Threads for brechtm

  1. 21

    I worked with a smart data contractor who loved and was good at SQL and who quit over trying to work with a large aggregation query in SQLAlchemy.

    Maybe don’t be dogmatic and try not to fight with your tools. SQLAlchemy can execute literal SQL just fine if that’s what you feel you need to get the job done.

    testing on sqlite when you target postgres is risky

    This is convenient but not really the point of being vendor-agnostic. I’ve used SQLAlchemy a few times to swap vendors, not from testing to production, but from one production instance to another. No problem.

    It makes any type-checking or linting impossible.

    Are you telling me you have type-checking and linting for SQL as literal strings?

    Migration is a hard problem.

    Migrations with Alembic are pleasantly easy.

    1. 8

      Are you telling me you have type-checking and linting for SQL as literal strings?

      If you look at the author’s tool (linked in the article) it seems like he’s going the direction of using the SQL as the source of truth, but not just as strings – the tooling is deriving migrations and object models from that, rather than the other way around. It seems like it could be a viable way of doing things.

      1. 4

        I looked at it and it may be viable at some point in the future, but it’s woefully underpowered in its current state. Checking off all the items on the list of what doesn’t work still won’t reach parity with the current function of Alembic.

        Edit: tying migrations to git history seems fraught, given “anything that messes with the git history (like a rebase) is deeply confusing to this tool and will result in bad migrations.”

        1. 3

          Agreed, it’s far from complete or ready for real use. But the fundamental model seems to hold some promise…particularly for shops where there is already a lot of SQL expertise and the whole “hide the database bits from the programmer” approach of many more standard ORMs doesn’t make as much sense.

          Edit: 100% agreed on the git part…it felt kind of icky even before that comment, and doesn’t sound like it’s going to handle the reality of how repos evolve.

          1. 3

            It would be better to keep the schema history in the source code. I’m not a database expert by any means, but I have the feeling this must have been done already…

            1. 3

              Alembic does this. Revisions to the data object model are in git history, but the migrations are represented as a DAG of scripts all available at the HEAD of the repo.

            2. 2

              SQL Server has support for automatic schema migration using DACPACs, which generate a migration script based on definitions from source code (e.g. a git repo) and comparing that to a given database. There’s a tool called skeema that does a similar thing for MySQL, although it is not nearly as full-featured.

              Since schema drift is a thing, I think this approach makes more sense than generating migrations from git history alone.

              1. 2

                Only problem now is that you’re stuck using SQL Server =^.^=

            3. 2

              It says it’s a beta.
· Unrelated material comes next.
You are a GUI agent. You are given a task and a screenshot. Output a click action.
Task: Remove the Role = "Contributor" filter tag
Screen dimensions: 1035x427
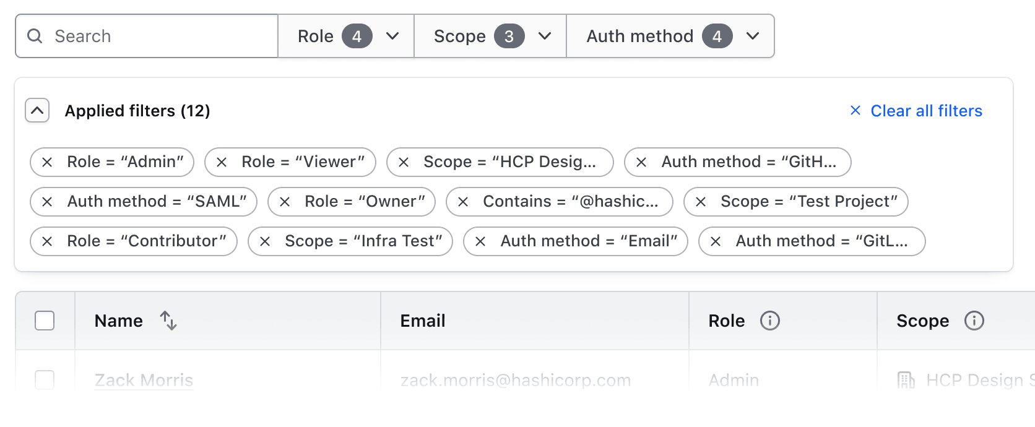(x=47, y=241)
If your repo is dedicated to SQL and you don’t allow for history changes then it seems okay? Not very practical once a security key ends up in that repo and needs wiped, but here we are :D

              I am curious how they intend to support reverse migrations, though.

          2. 2

            I’ve used SQLAlchemy a few times to swap vendors, not from testing to production, but from one production instance to another. No problem. [emphasis mine]

            Wow. That surprises me. We sometimes can’t even change versions across the same vendor without usually reading the sqlalchemy docs closely and thinking ahead a little bit.

            Migrations with Alembic are pleasantly easy

            Unless your app uses multiple databases… Maybe it is better now, but man was it it unpleasant last time I tried to do it – sqlalchemy itself wasn’t /too/ bad, but the intersection of it and alembic and a declarative (not reflected) schema was painful.

          1. 3

            And since when having multiple repos implies using git submodules to handle them? In my experience, proper packaging and semantic versioning is what makes it easy to work with multiple repositories.

            Of course that comes with additional bureaucracy, but it also fosters better separation of software components.

            Sure, the mono-repository approach allows for a fast “single source of truth” lookup, but it comes with a high price, as soon as people will realize that they can also cut corners. Eventually it gets a pile of spaghetti.

            (For the record, just in case you could not tell, I’ve got a strong bias towards the multi-repo, due to everyday mono-repository frustration.)

            1. 3

              The flip side is with multi-repo you will amplify the Conway’s law mechanism where people tend to introduce new functionality in the lowest friction way possible. If it would be easier to do it all in one project that’s what will happen, even if it would be more appropriate to split the additions across multiple projects.

              Introducing friction into your process won’t magically improve the skills and judgement of your team.

              1. 1

                I once proposed an alternative to git-subtree that splits commits between projects at commit-time: http://www.mos6581.org/git_subtree_alternative. This should help handling of tightly-coupled repositoties, but requires client changes.

                1. 1

                  Why not just use a monorepo and make no client changes?

                  1. 1

                    Because you want to share libraries with other projects.

                2. 1

                  Yes, there’s wisdom in what you say.